■ Texte ■
Georges Louis, inculpé pour port de banderole : sous Macron, la répression se porte bien
Alors qu’il participait à la manifestation de soutien au service public du 10 octobre dernier, où il tenait une banderole, Georges Louis a été brutalisé et interpellé par la police. Après 70 heures de rétention, ce délégué syndical CGT, qui a refusé la comparution immédiate, sera jugé le 24 novembre prochain. Son témoignage, qui fait froid dans le dos, illustre les dérives policières et judiciaires face aux militants du mouvement social en cours.

■ Exercices ■
**a.** D'après le texte, combien de temps a duré la rétention de Georges Louis ?
**b.** Renvoyez à l'identique le passage du texte allant de « Georges Louis, inculpé » à « social en cours. ».
**c.** Pour chaque affirmation, indiquez si elle concorde avec le texte, en répondant par oui ou non et en citant les mots décisifs : (i) Georges Louis est délégué syndical CGT ; (ii) Georges Louis a accepté la comparution immédiate ; (iii) la manifestation s'est tenue le 24 novembre.

■ Entrées ■

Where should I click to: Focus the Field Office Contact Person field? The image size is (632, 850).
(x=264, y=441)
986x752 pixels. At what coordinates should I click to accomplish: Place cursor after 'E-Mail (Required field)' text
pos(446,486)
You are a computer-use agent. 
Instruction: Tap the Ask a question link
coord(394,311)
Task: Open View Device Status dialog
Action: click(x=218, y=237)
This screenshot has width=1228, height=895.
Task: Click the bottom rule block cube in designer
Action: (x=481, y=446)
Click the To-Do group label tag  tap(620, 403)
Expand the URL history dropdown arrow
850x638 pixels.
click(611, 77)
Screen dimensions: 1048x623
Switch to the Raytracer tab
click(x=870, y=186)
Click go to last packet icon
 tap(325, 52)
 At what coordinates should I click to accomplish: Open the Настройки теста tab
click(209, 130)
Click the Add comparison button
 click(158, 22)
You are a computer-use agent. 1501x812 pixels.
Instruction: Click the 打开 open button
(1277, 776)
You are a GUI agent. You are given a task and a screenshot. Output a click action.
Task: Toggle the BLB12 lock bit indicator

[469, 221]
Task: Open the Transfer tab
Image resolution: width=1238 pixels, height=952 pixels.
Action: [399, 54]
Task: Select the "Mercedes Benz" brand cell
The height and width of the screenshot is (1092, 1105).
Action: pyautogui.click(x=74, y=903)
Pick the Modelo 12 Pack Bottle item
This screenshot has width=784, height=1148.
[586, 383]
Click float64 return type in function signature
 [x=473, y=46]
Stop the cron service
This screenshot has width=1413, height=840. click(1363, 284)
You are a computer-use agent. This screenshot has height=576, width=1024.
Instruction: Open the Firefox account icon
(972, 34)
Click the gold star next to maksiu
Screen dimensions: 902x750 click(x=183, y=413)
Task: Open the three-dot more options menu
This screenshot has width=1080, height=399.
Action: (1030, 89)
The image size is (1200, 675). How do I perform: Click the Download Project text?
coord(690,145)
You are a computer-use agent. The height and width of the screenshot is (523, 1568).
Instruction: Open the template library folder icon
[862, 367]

■ Réponses ■
**a.** 70 heures.

**b.**
Georges Louis, inculpé pour port de banderole : sous Macron, la répression se porte bien
Alors qu’il participait à la manifestation de soutien au service public du 10 octobre dernier, où il tenait une banderole, Georges Louis a été brutalisé et interpellé par la police. Après 70 heures de rétention, ce délégué syndical CGT, qui a refusé la comparution immédiate, sera jugé le 24 novembre prochain. Son témoignage, qui fait froid dans le dos, illustre les dérives policières et judiciaires face aux militants du mouvement social en cours.

**c.**
(i) Oui : « ce délégué syndical CGT ».
(ii) Non : « qui a refusé la comparution immédiate ».
(iii) Non : « la manifestation de soutien au service public du 10 octobre dernier ».